■ **EXERCISE DETAILS**:
Keeping every word the same, give again only the lines from the one with "Task: Rate Tallulah's Tap Shoes four stars" through the end of the data, both included, and leave every picture out.

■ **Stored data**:

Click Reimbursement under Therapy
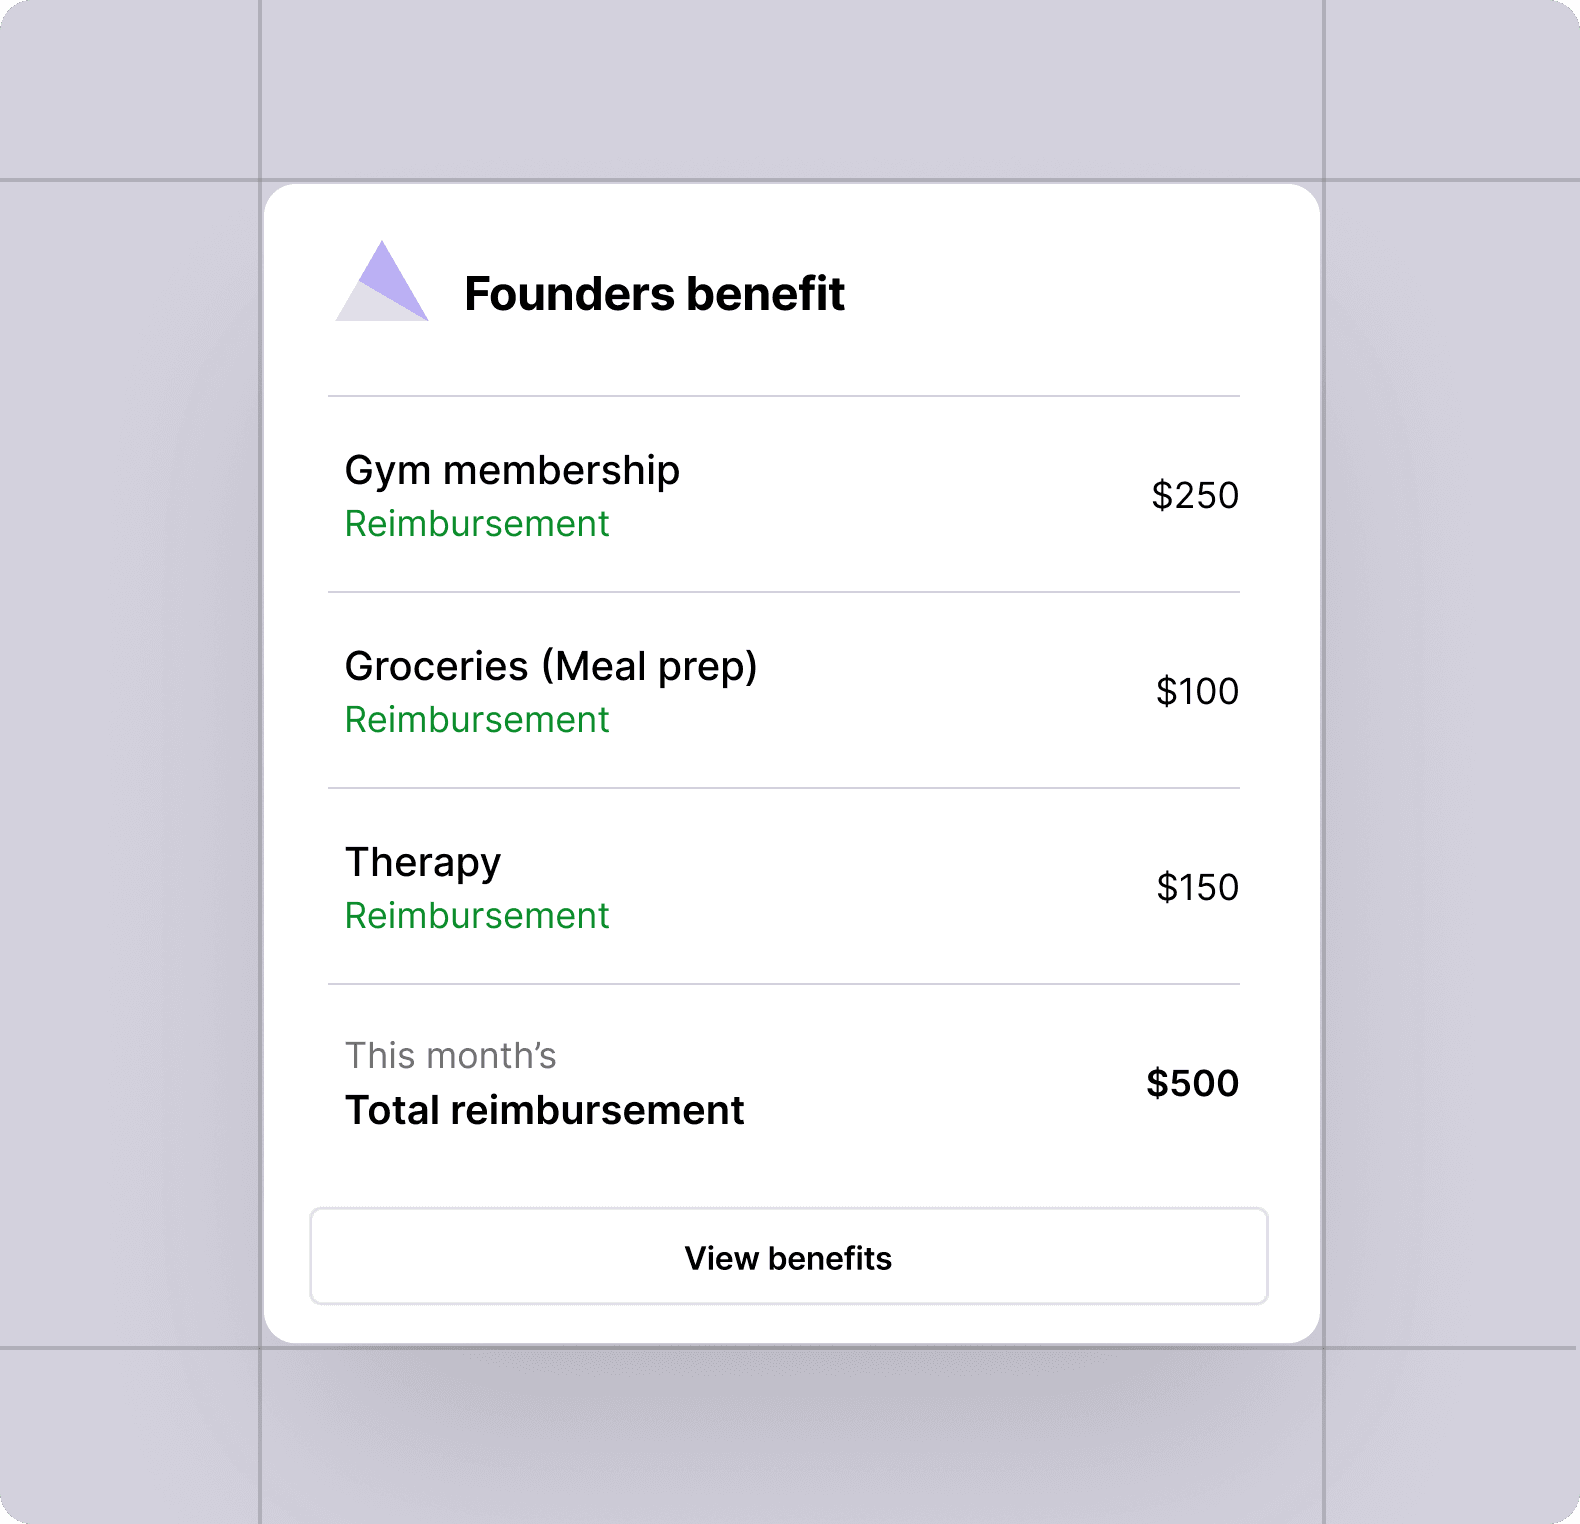Viewport: 1580px width, 1524px height. point(477,916)
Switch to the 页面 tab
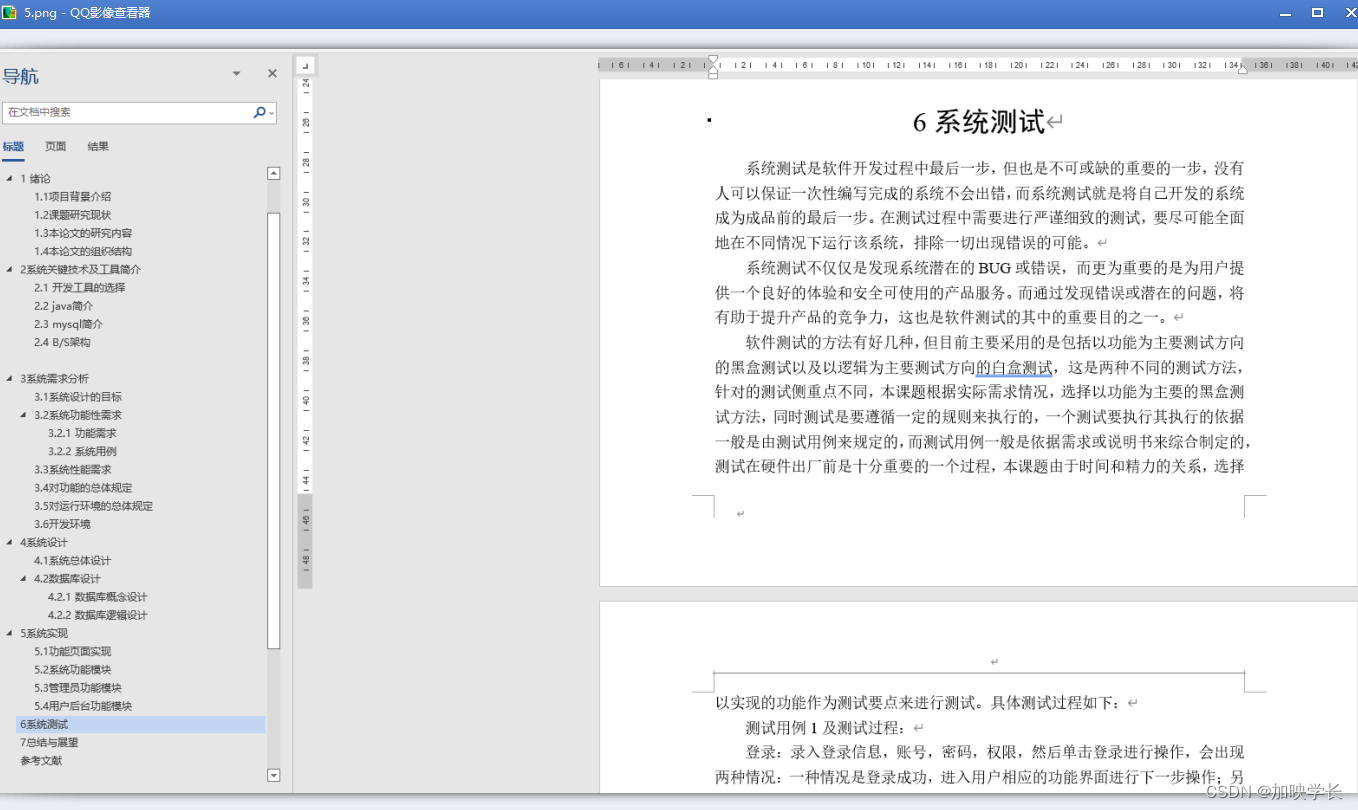This screenshot has width=1358, height=810. [55, 146]
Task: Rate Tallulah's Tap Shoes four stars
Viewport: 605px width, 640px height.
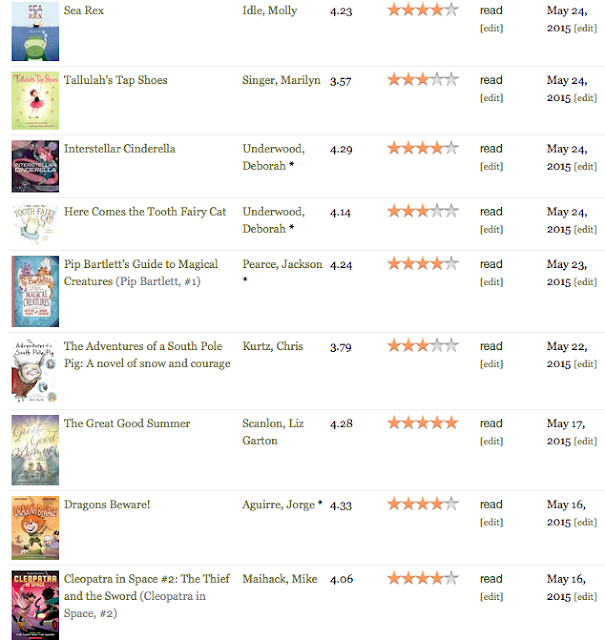Action: (437, 79)
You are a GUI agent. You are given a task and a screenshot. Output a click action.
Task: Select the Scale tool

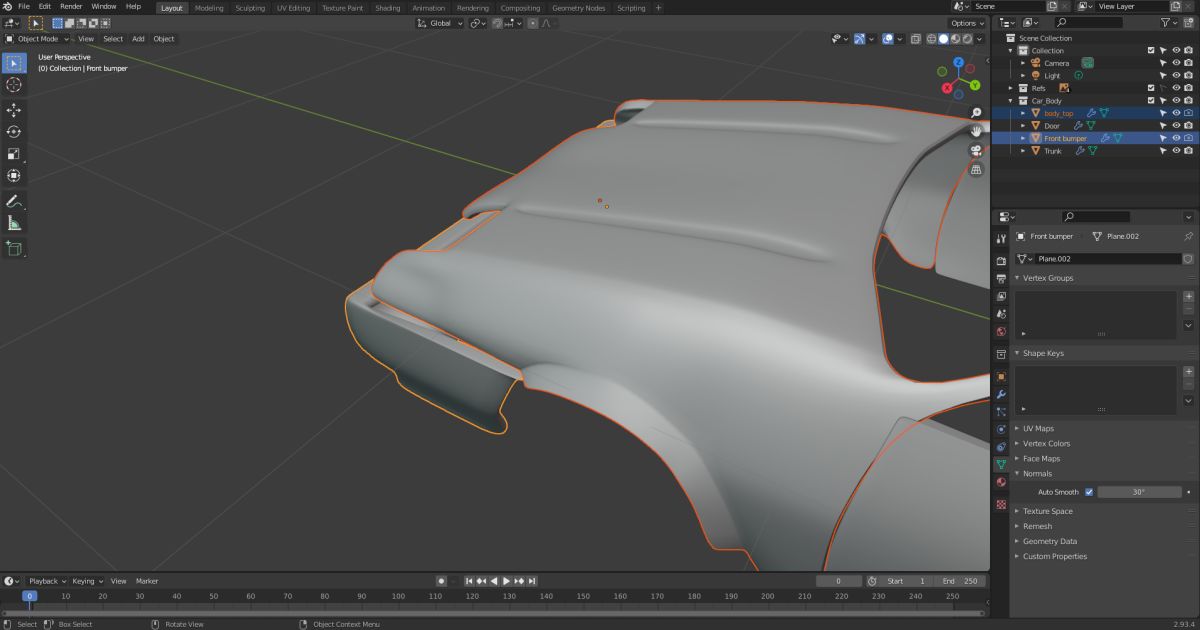14,154
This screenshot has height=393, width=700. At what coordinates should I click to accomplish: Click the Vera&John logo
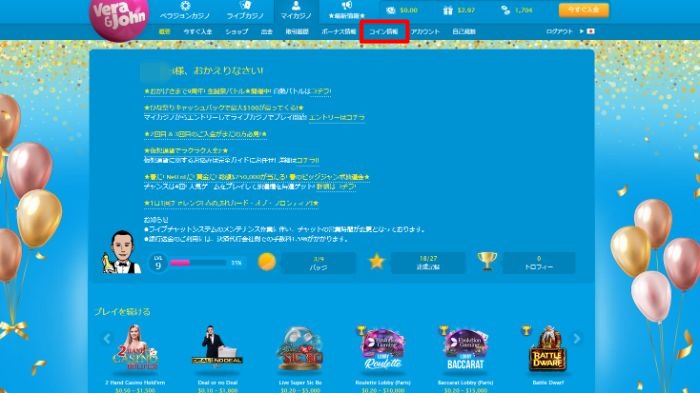[x=119, y=19]
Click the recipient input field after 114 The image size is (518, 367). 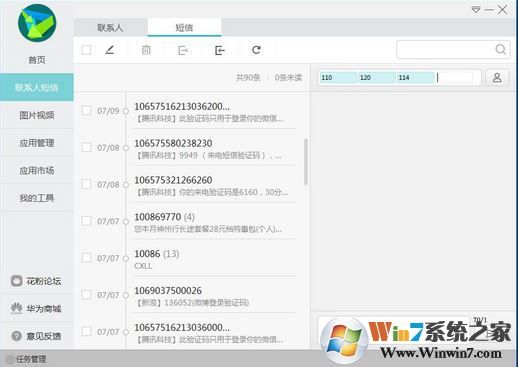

■ **SOLVED PROBLEM**:
Task: Rate Tallulah's Tap Shoes four stars
Viewport: 605px width, 640px height.
Action: (437, 79)
You are a GUI agent. You are given a task and a screenshot. Output a click action.
Task: Select the Scale tool

14,154
This screenshot has height=393, width=700. At what coordinates should I click to accomplish: Click the Vera&John logo
[x=119, y=19]
Click the recipient input field after 114 The image size is (518, 367). 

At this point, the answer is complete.